As a response, an international group of pornography website operators, joined by the California-based Free Speech Coalition, a nonprofit trade association for the adult entertainment industry, filed a lawsuit against Indiana Attorney General Todd Rokita on June 10 to block SB 17. The plaintiffs argued that the law violates the First, Fifth, Eighth and 14th Amendments, as well as the 1996 Federal Communications Decency Act, which helps regulate porn at the federal level.
“Despite impinging on the rights of adults to access protected speech, it fails strict scrutiny by employing the least effective and yet also the most restrictive means of accomplishing Indiana’s stated purpose of allegedly protecting minors,” the plaintiffs claim in their 34-page complaint.
“Any claimed benefit of age verification imposed by the Act does justify the burdens imposed on adults – the vast majority of whom value their online privacy and do not wish to expose exploitable personal data simply to view constitutionally protected material they have every right to view. The high risk of data breaches and leaks resulting from compliance with the Act serves as an unavoidable barrier preventing adults from divulging their information over the internet.”
Meanwhile, Mississippi approved House Bill 1126, which requires age verification on online platforms and social networks. In line with this, NetChoice sued Mississippi Attorney General Lynn Fitch. NetChoice argued that HB 1126 “abridges the freedom of speech and thus violates the First Amendment.”
Members of NetChoice include Google, which owns YouTube; Meta, the parent company of Facebook and Instagram; and Snap Inc.
“The broad, subjective, and vague categories of speech that the Act requires websites to monitor and censor could reach everything from classic literature, such as ‘Romeo and Juliet’ and ‘The Bell Jar,’ to modern media like pop songs by Taylor Swift,” the lawsuit said.
Age-verification requirements are fast becoming a trend in different states. However, critics, including the ACLU, adult video hosting website Pornhub and other online privacy experts, note that such laws could do more harm than good.
Currently, digital age verification involves users sharing sensitive information such as facial scans, official ID cards or banking particulars with third-party companies, which in turn, would be linked to individual data on pornographic sites. But then, digital rights advocacy groups argued that these verifications put users at risk of hacking, theft and extortion.
“The privacy concerns come from questions of ‘What kind of data do you collect to do this age verification? And what are you going to do with them?'” warned Olivier Blazy, a computer scientist and professor at the Ecole Polytechnique in France. “The worst example would be if you directly collected people’s names and the type of website they’re trying to access. Then someone could establish a list of who follows certain content – which could be used to target groups such as LGBTQ+ people. That would be terrible.”

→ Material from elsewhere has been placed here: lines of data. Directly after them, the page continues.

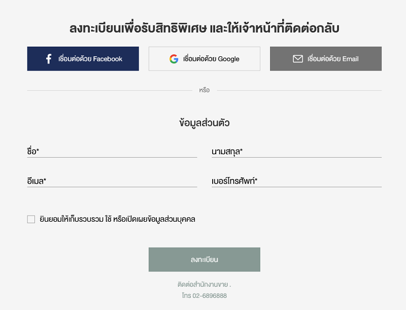Tick the personal data consent checkbox

click(31, 219)
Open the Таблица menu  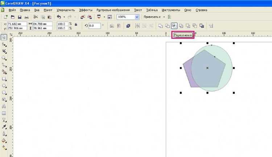pyautogui.click(x=152, y=10)
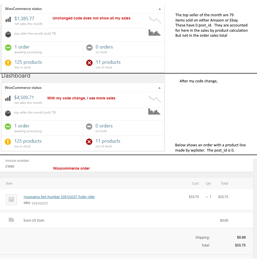Click the product image placeholder thumbnail

[11, 200]
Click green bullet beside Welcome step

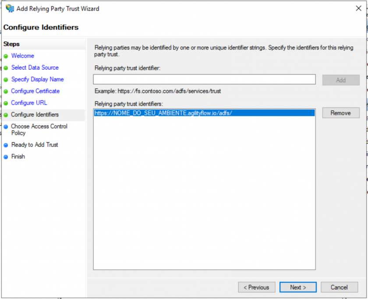tap(6, 56)
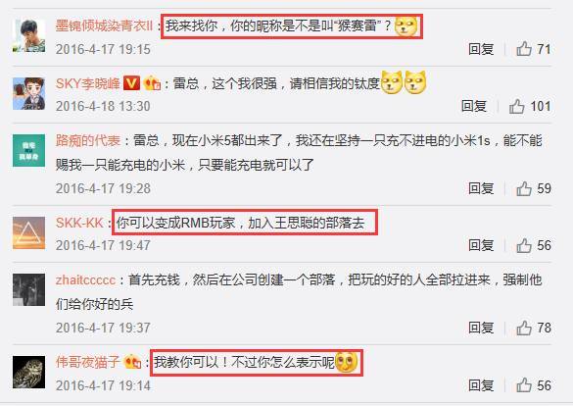Click thumbs-up on 伟哥夜猫子's comment
Image resolution: width=573 pixels, height=406 pixels.
pyautogui.click(x=524, y=385)
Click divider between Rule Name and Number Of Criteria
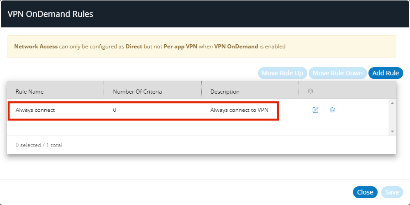Viewport: 410px width, 205px height. coord(104,91)
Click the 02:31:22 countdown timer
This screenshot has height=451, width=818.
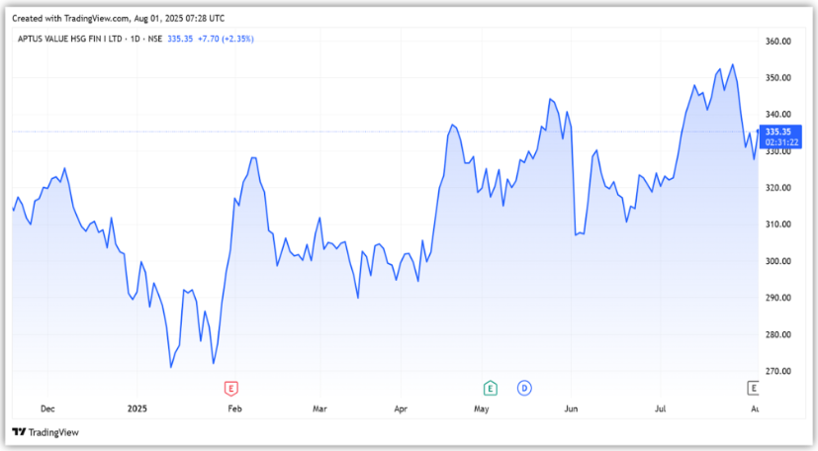point(777,142)
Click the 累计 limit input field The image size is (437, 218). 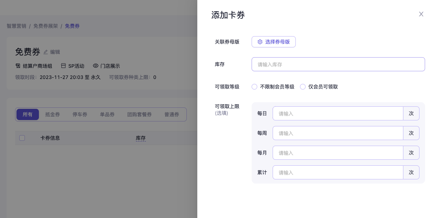click(x=338, y=172)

“There’s also facial recognition that leads to biometric data being stored. Biometric data are also super sensitive, and if this kind of information is leaked, it’s dangerous. From a hacker’s point of view, a database of biometric data is like a big piñata that you want to break open because that information provides easy access to do [harmful] things. There is also a lot of bias with facial recognition. It’s often very bad at estimating the age of women, especially if they are wearing makeup, and people of color,” Lauren Leffer wrote in her article for the Scientific American.